Welcome Readers!

It is said that in the first 15 minutes you meet someone, you will know if there is a connection or not.  What if in the first 15 minutes, things tend proceed like this:

- Your date talks exactly like Steve Urkel from Family Matters.

- OR your date is wearing a crispy-starched cream colored pants, with a half unbuttoned (with not so flattering physique) and a shirt with chest hair peeking out screaming “walk on my carpet,” loafers, and a thick mustache ala 70's South Indian movie actor.

- OR your guy wanted to be the President of America and asked you to be his First Lady by the second date and with detailed plans of both of your lives from the names and number of children to the perspective members of the cabinet (while you are doubtful that he can fix as much as a kitchen cabinet).

With today's complex dating scene, it seems you need that 15 minutes and then some.  You need someone who's been through it all so you don't have to.  Enter Wheatish Complexion – A cosmopolitan Desi (Indian) Girl who entered the dating scene with an open heart but now is a battle-tested vet who developed an eye (and nose) for those "uh…ohs", “oh…shit, here we go again” waiting to happen. 

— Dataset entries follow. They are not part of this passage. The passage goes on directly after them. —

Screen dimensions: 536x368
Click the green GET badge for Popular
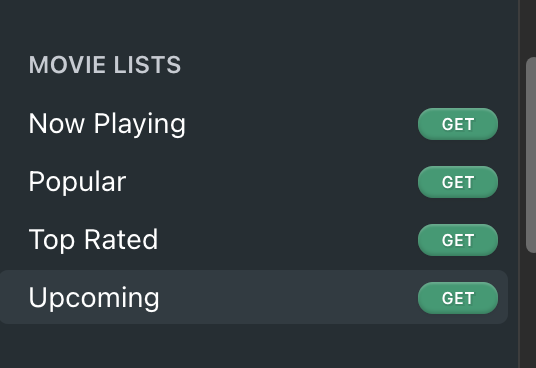tap(458, 182)
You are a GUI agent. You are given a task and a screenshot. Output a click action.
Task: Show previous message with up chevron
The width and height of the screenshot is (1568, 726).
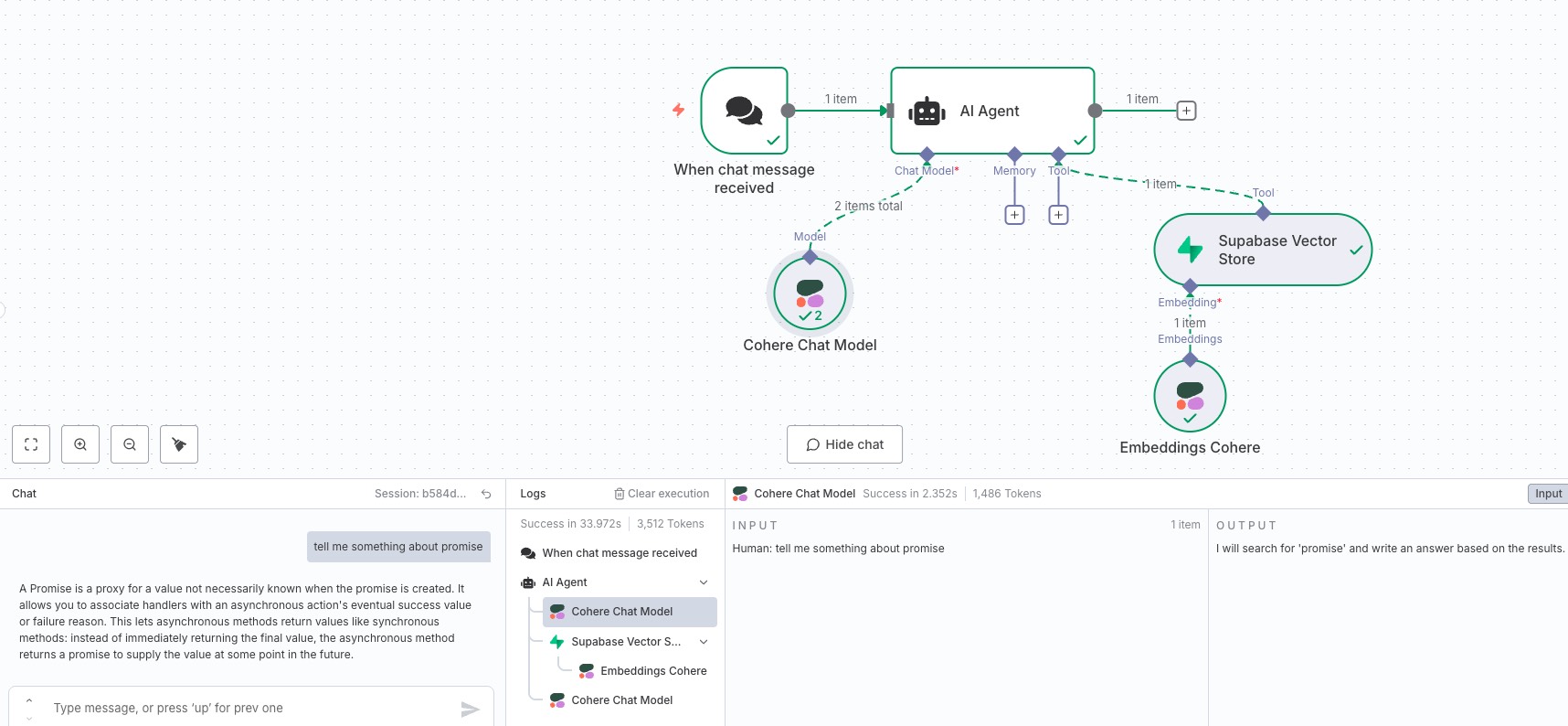coord(29,700)
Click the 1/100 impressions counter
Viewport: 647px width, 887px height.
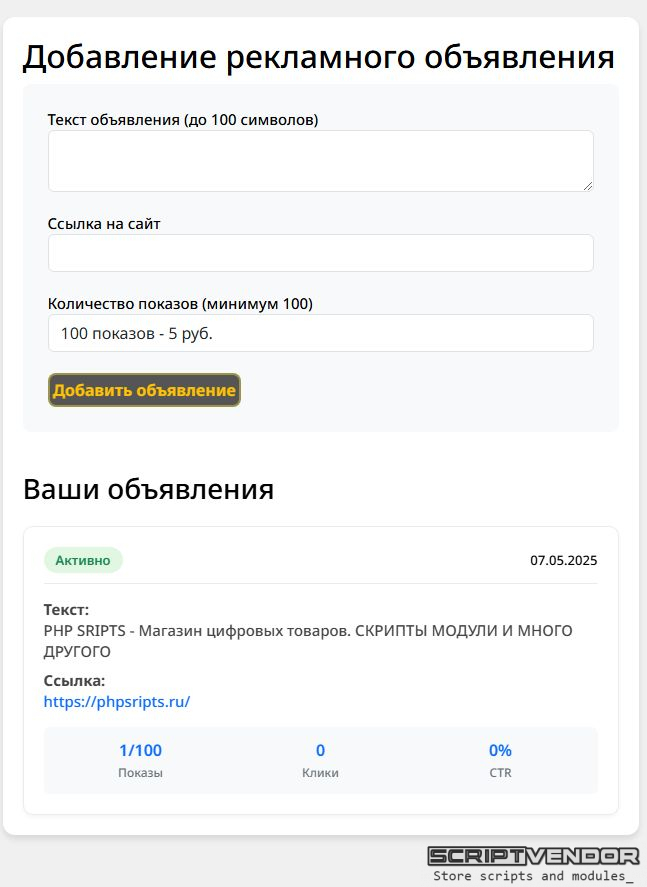click(140, 750)
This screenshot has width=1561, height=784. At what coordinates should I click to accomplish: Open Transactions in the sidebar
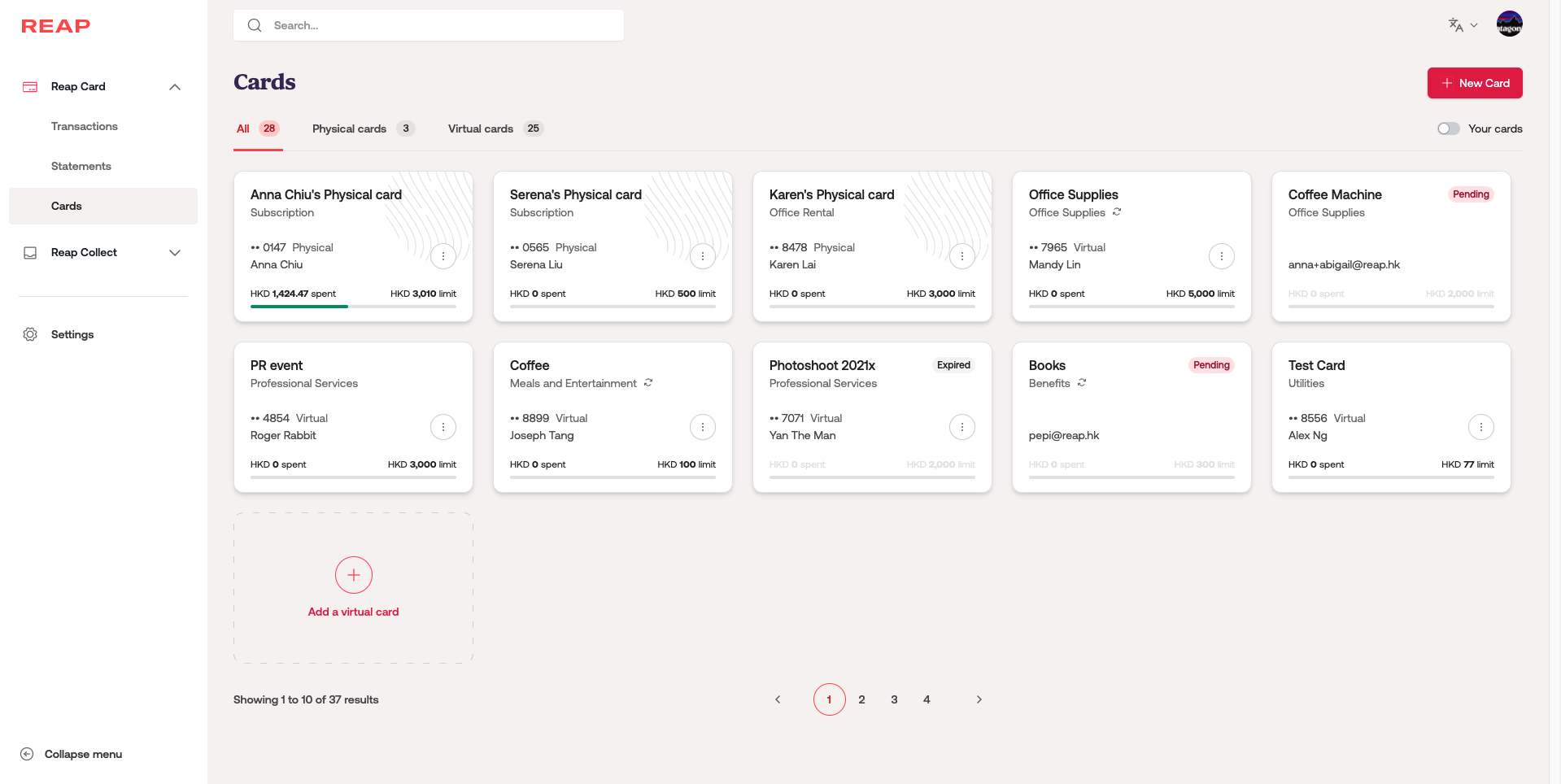[x=85, y=126]
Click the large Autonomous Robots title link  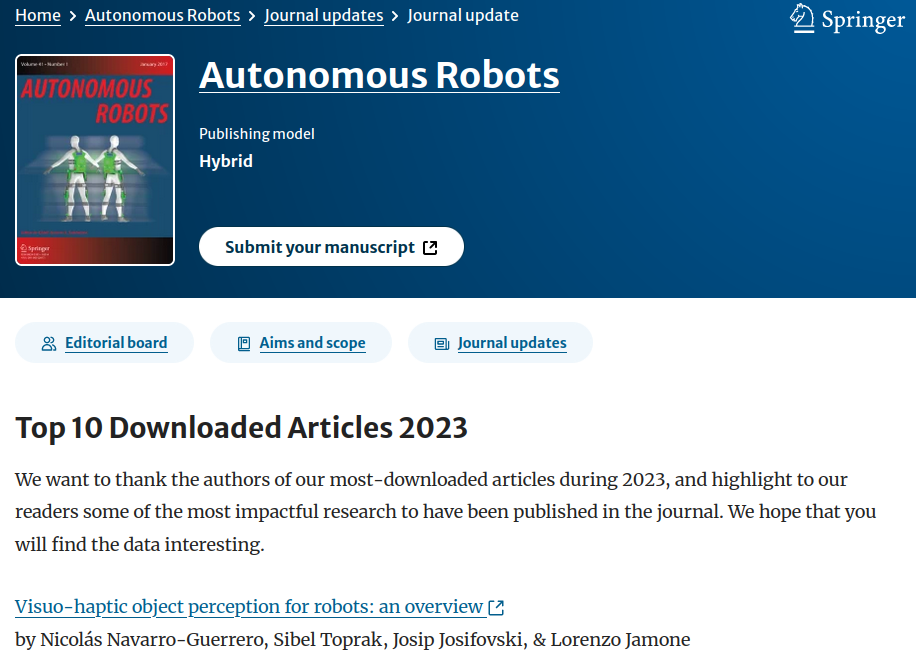point(379,76)
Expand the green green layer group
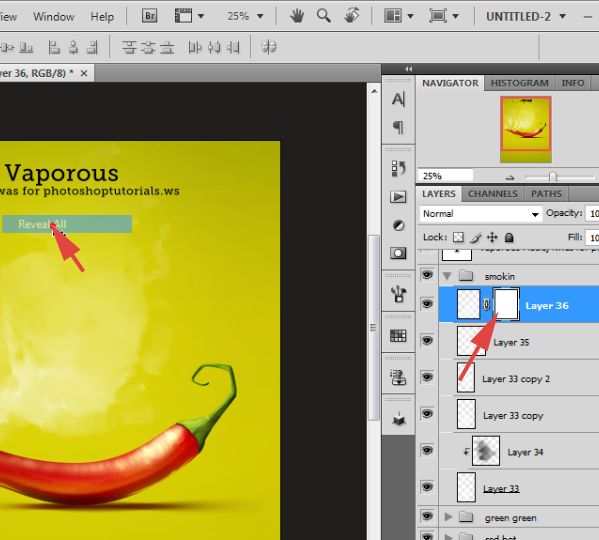This screenshot has height=540, width=599. click(x=448, y=517)
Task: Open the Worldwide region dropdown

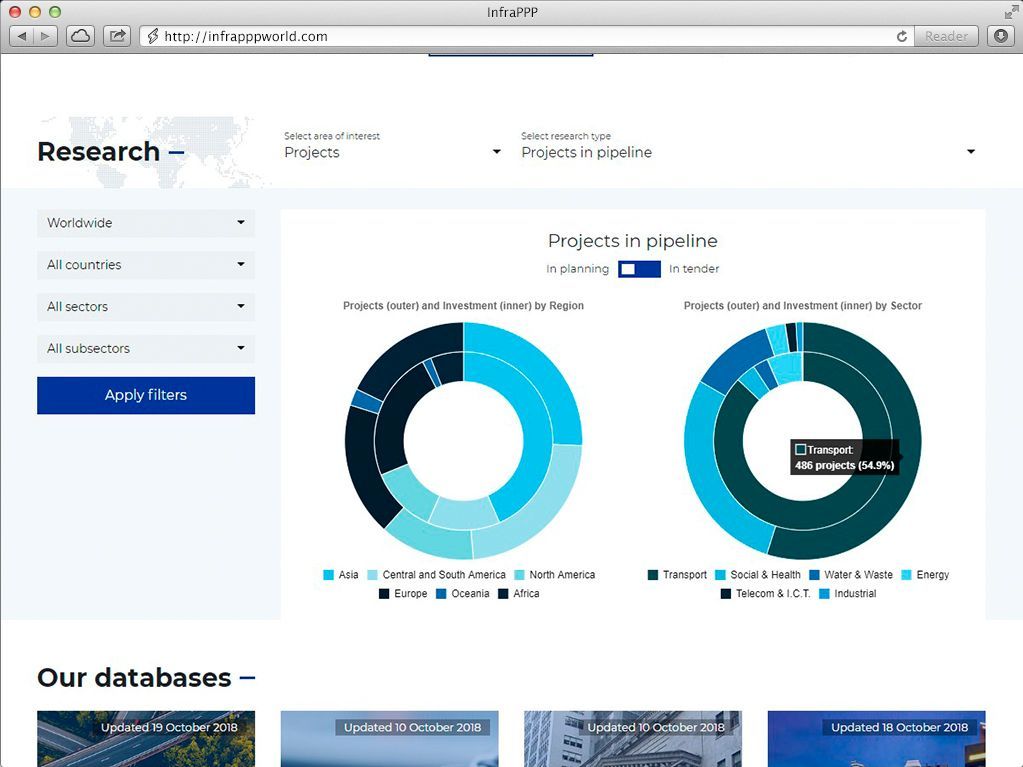Action: point(146,223)
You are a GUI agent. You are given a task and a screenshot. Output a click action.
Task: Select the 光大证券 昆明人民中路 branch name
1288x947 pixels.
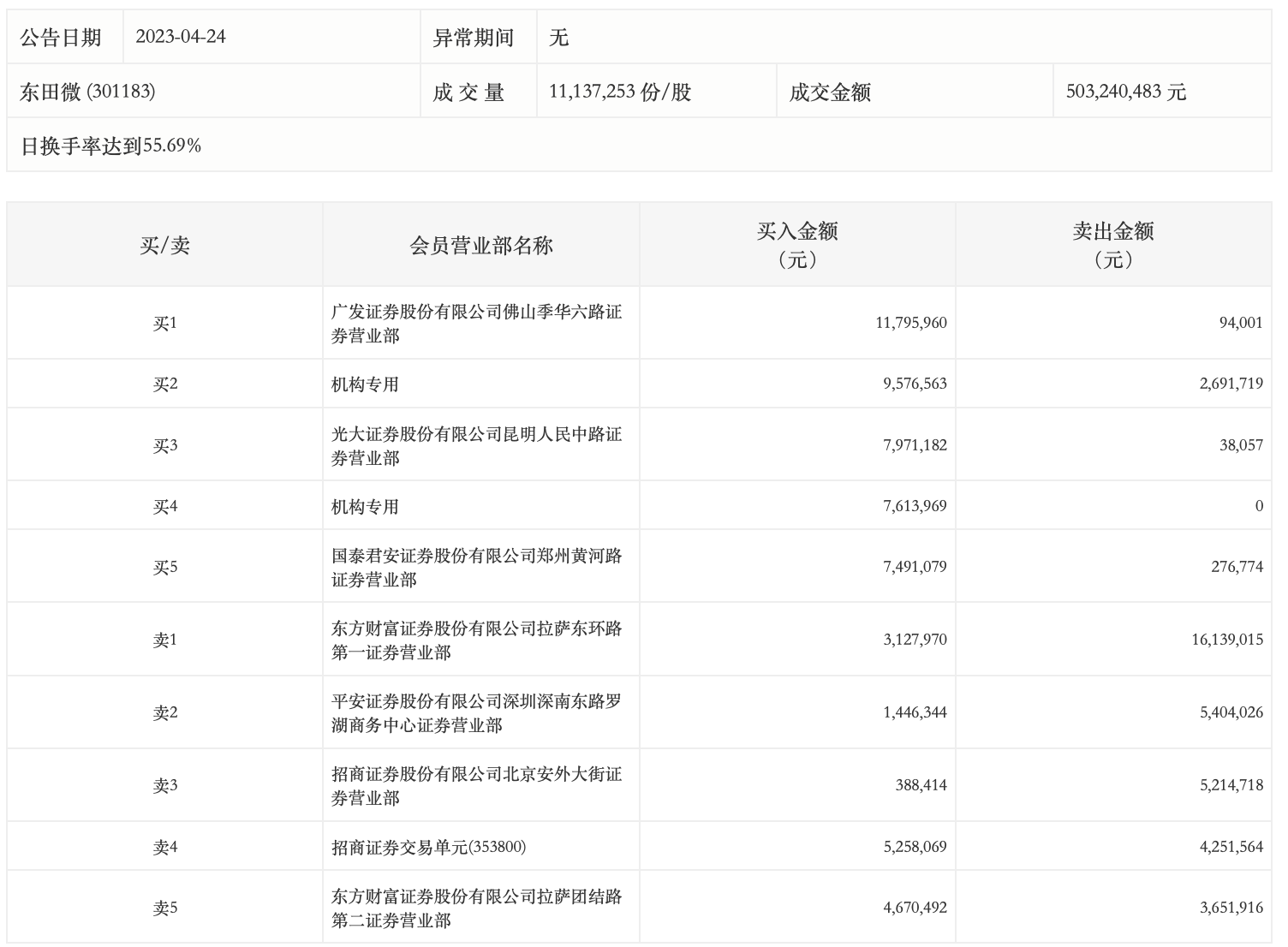[476, 446]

From a small chat in the gym between two friends ("These stories are starting to become book worthy" - WC) to a letter to Oprah ("Dear Oprah, I don't even know where to begin" - WC) and now here to the blog, Wheatish Complexion is here to bring you all the details, whether it's juicy, or just plain, freakin crazy.

For you ladies, we offer tipstricks, and advice for the do's and don'ts; and for the guys, a dating manual so that you don't become fodder for the blog.  After all, what better way to navigate the dating scene than sharing the experiences with each other (well, not sharing too much) so grab a seat, fire up that laptop, or all your other devices and dive into the world of Wheatish Complexion.